Some Spanish slang for the young Generation Z TikToker folk, at 20Minutos here.

(This is going to take a while) Headline at El Español here: The construction of the 40 kilometre tunnel that will link Spain and Morocco through Gibraltar continues. The initial project estimates the depth of the corridor at 100 meters in Mediterranean waters’.

Spiked considers Spain’s ‘trans equality’ law to be ‘a predator’s charter’. It says that ‘The new law has taken a shredder to women’s rights. As anyone could have predicted, single-sex spaces have been all but abolished. And many other legal protections that women once fought for have disappeared overnight’. (Thanks to Colin)

From El Placer de la Lectura here comes ‘The nine essential classics of Spanish literature’.

The only museum dedicated to the Spanish Civil War, says elDiario.es here – is loaded on a website from Canada. It’s El museo virtual de la Guerra Civil Española with text in Spanish, English or French and lots of never-seen-before photos here. One of the organisers explains why it’s based in Canada: ‘In Spain there is the fear of facing our history. The past is thought to be problematic and it is considered preferable not to talk about it rather than to focus on it by making our history available to the public’. Then there’s the politics, of course…
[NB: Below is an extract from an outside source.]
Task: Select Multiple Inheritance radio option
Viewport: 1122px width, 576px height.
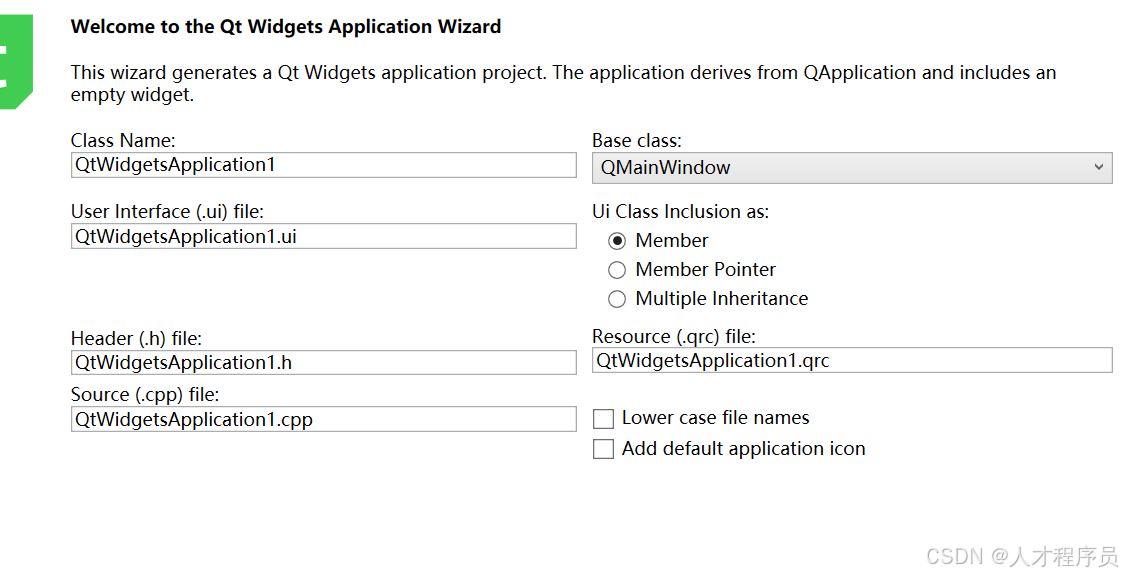Action: coord(617,299)
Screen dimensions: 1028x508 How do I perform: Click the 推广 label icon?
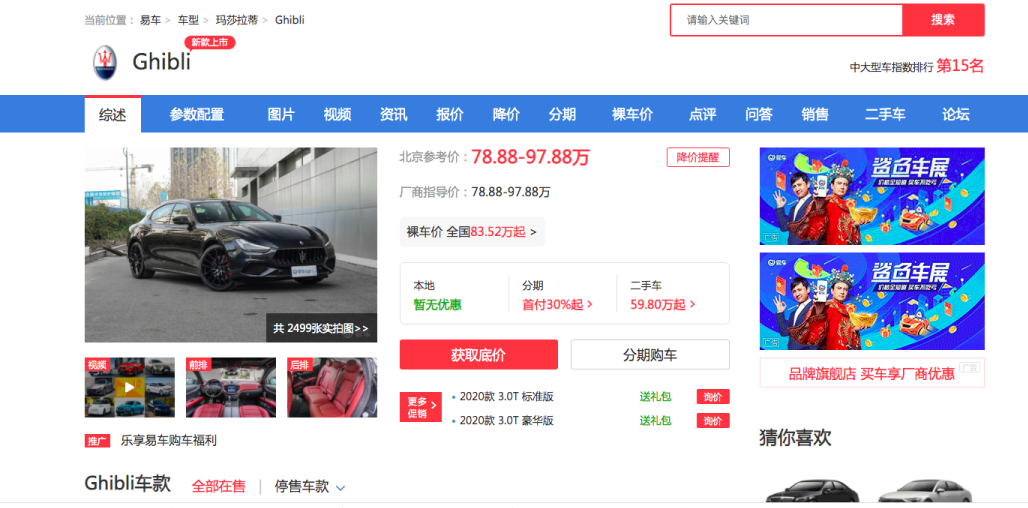(x=97, y=440)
For some odd reason, the one-time vice president of Spain and political renegade Pablo Iglesias – he of the pony-tail (now shorn) – has just opened a bar in Madrid called La Taberna Garibaldi. Cheers, Pablo, I’ll have a caña. Unsurprisingly, not everyone is excited, and there have been a few problems, including the Google page posting that it ‘was temporarily closed’.
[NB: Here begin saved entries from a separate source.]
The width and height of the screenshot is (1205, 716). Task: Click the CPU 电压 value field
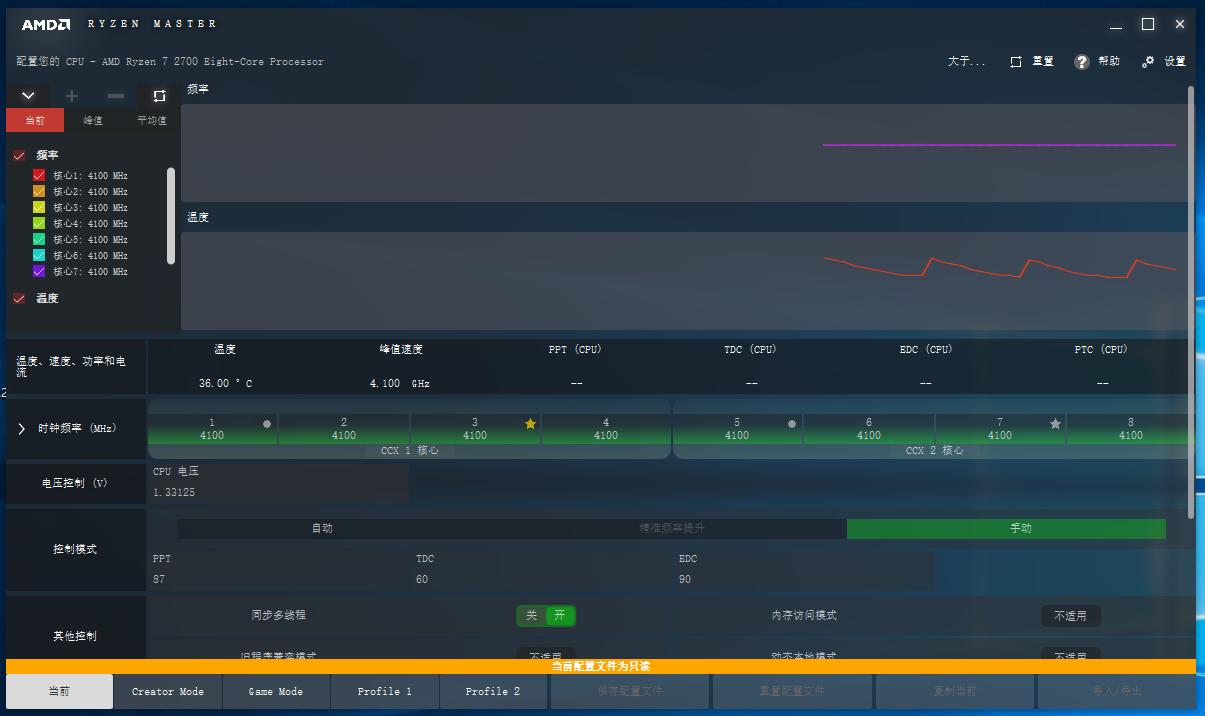click(x=278, y=493)
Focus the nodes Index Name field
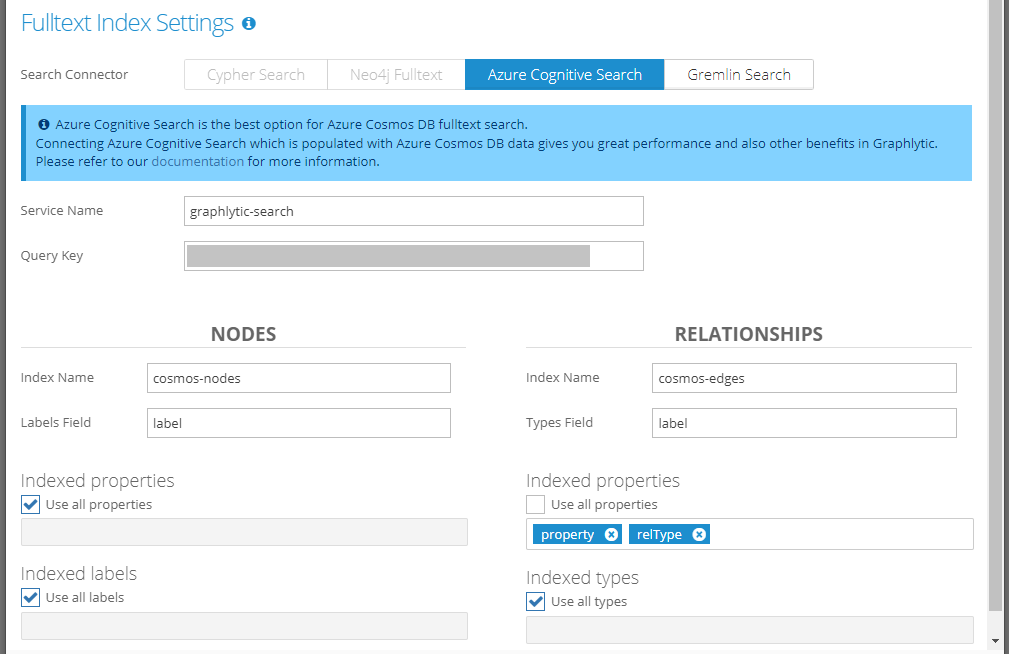Image resolution: width=1009 pixels, height=654 pixels. (x=298, y=378)
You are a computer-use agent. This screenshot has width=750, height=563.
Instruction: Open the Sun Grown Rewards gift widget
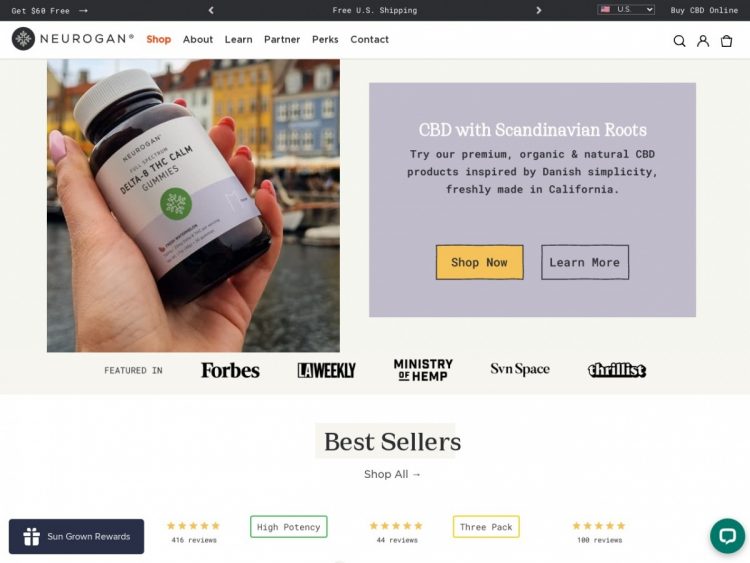(77, 536)
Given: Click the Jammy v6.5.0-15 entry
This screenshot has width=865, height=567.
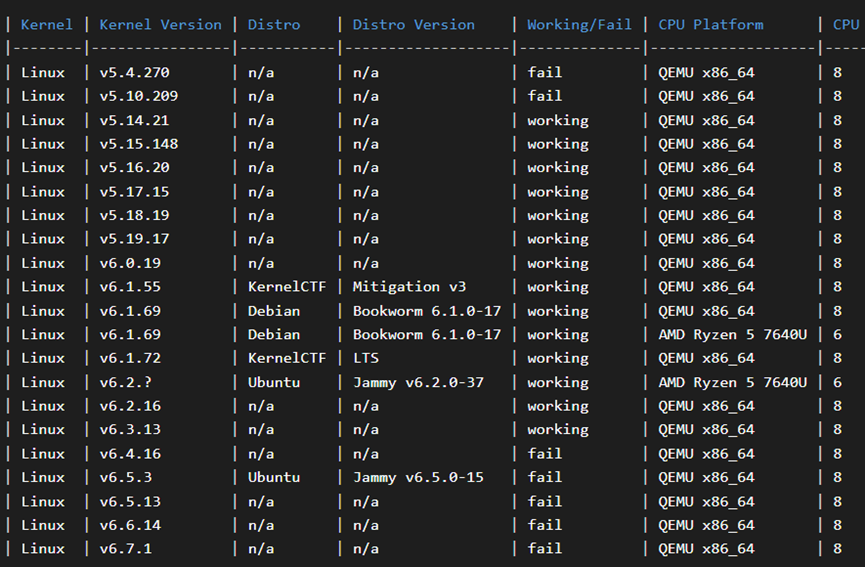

Having learned Spanish mostly by my regular trips to the (open-air) pipa-theatre in the sixties and seventies, I can relate to this: ‘Strange film titles in Spain, gone with the translation’, from Fascinating Spain here. They miss out a lot of course, including Golfus de Roma (sic) for A Funny Thing Happened on the Way to the Forum.

See Spain:

From Fascinating Spain here: ‘In the 1980s Matavenero was a ghost town. León‘s weather had left ruins where once there were houses. At least three fires had broken out within its boundaries. It was the result of 30 years of neglect. Luckily, the Rainbow Family, an international hippie movement born in the United States in the 1970s, took notice of the village. They wanted to start an ecological life project and that ‘lost land’ seemed perfect for it. That is how Matavenero came back to life…’ The population of this ‘hippy-village’ today is around 200 souls (with video).

Letters:

Keep writing, Lenox. Can’t remember the last time I used Lea & Perrins in a Spanish
Steak-house, but probably pre-1965, and I think we asked for salsa inglesa.
E.J.

I remember, recently arrived, in the tienda de ultramarinos below our flat in Madrid, an abuela had picked up a large plastic bottle and was pondering over the word COKE on the label. ‘Ko-kay’ she said, ‘¿que es eso?’
The shop-keeper turned the bottle around ‘Mire, Coke es Coca Cola, pero ¡en inglés!
Cheers, Jake.

Finally:

Everybody Knows Official Music Video: Se Muere Por Volver by Javier Limón ft. Nella on YouTube here.